Sep 29, 2010

Goat Profile--Tea Rose



Tea Rose (called "Tea", pronounced "TEE-uh") came to us July of 2005, from Maine, of all places! I saw that she was for sale on an email list that I was on and liked what I saw--a finished champion, she had her milk star, denoting a good solid milker. (For those in the goat world she appraised 90 EEVE.) It seemed like she would be a good addition to our small herd (3 strong at that point) and my father-in-law offered to buy her as a birthday gift for me. We hired a livestock transport to bring her down to us and we were able to follow her progress on the two week long trip via email updates from the shipper as well as from folks along the way who saw her as their animals were dropped off. Several people milked her along the way and I got almost daily emails stating "whoever is getting the red doe--she is a beauty!" or "just milked that red LaMancha--she is wonderful, so sweet!" so that by the time she arrived I couldn't wait to see her!

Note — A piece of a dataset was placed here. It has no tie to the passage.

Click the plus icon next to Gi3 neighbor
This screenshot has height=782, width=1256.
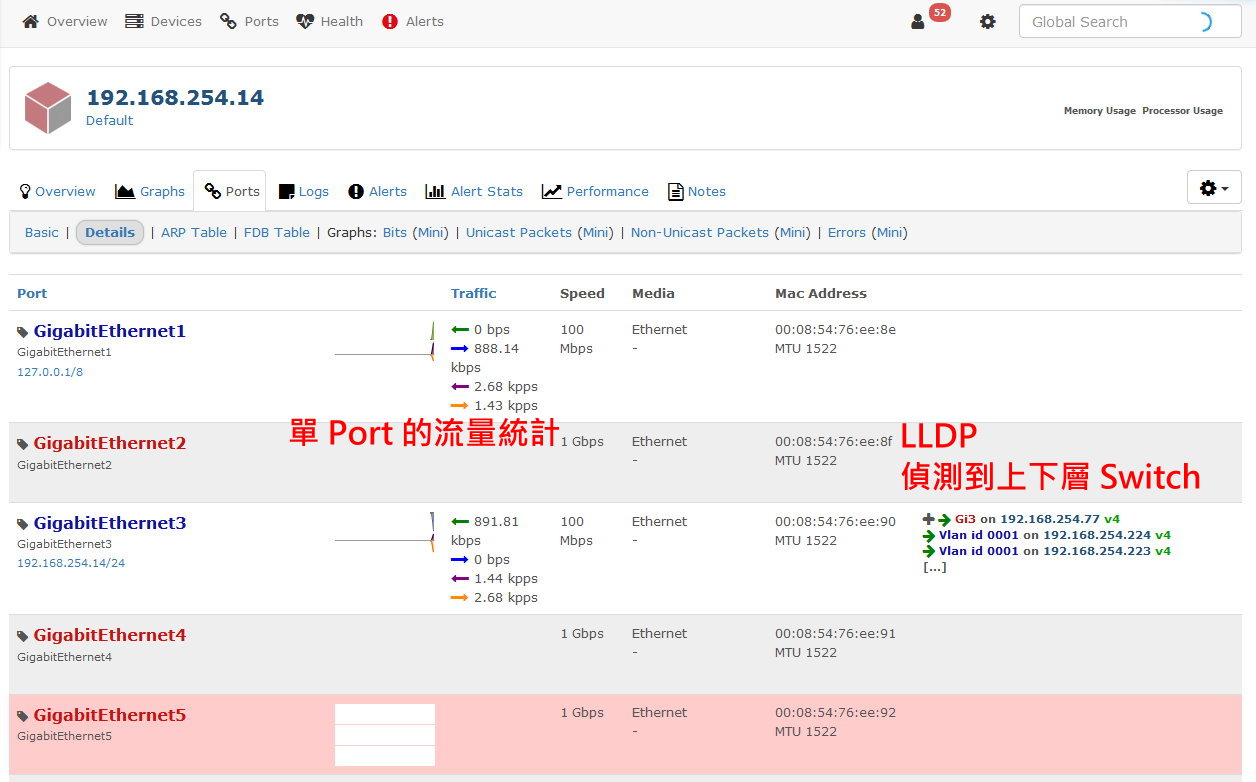(928, 519)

She came off the truck looking rather ragged after 2 weeks on the road in the middle of Summer, but she quickly settled in and settled down to doing what she did best--making great milk and beautiful babies. She also came to share herd queen status. Each herd has a queen--but interestingly for those years we had Tea she shared that role with Nyla, our first goat. You could literally see them share keeping the younger goats in line. I would watch them as a younger goat did something that pushed their buttons, and Tea and Nyla would look at each other to see who was going to put the young upstart back in their place, teach them some manners. Sometimes it was Nyla, sometimes Tea, but they always looked at each other, seeing whose turn it was.

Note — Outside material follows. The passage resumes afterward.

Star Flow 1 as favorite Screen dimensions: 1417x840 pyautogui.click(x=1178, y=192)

We liked what we saw so much that we kept a series of sons from her and used them rather heavily so that Tea is in over half our herd now. Her mark is clearly seen by her offspring's distinctive solid and strong body shape along with great milk production. Her sweet and friendly but undemanding personality is also evident in most of our LaManchas.

Tea Rose died in 2008. She was not very ill, just 'off', not herself for a few days, finally after we tried all we could think of we took her to the vet. The vet felt she had some kind of obstruction keeping her from being able to bring up her cud. He bragged that his new 'toy', a super-duper X-Ray machine would show us exactly what was wrong. He seemed embarrassed when he told us they didn't get a good picture, needed to repeat it. Then again. Then again.

Finally he told us that they repeated it because they didn't believe what they were seeing, assumed it to be a mistake with the machine, but it wasn't. Somehow Tea had ruptured her diaphragm, likely in headbutting another goat to keep them inline a freak blow to the chest did irreparable damage. They had never seen it before and could not believe that she was even on her feet! It explained why she hadn't wanted to lie down in the last few days--she couldn't breathe well that way! We put her down to end her suffering.

We still have her son, River, and hope to see many many babies form him in January--each one a reminder of our sweet Tea and the excitement and promise she brought to our herd.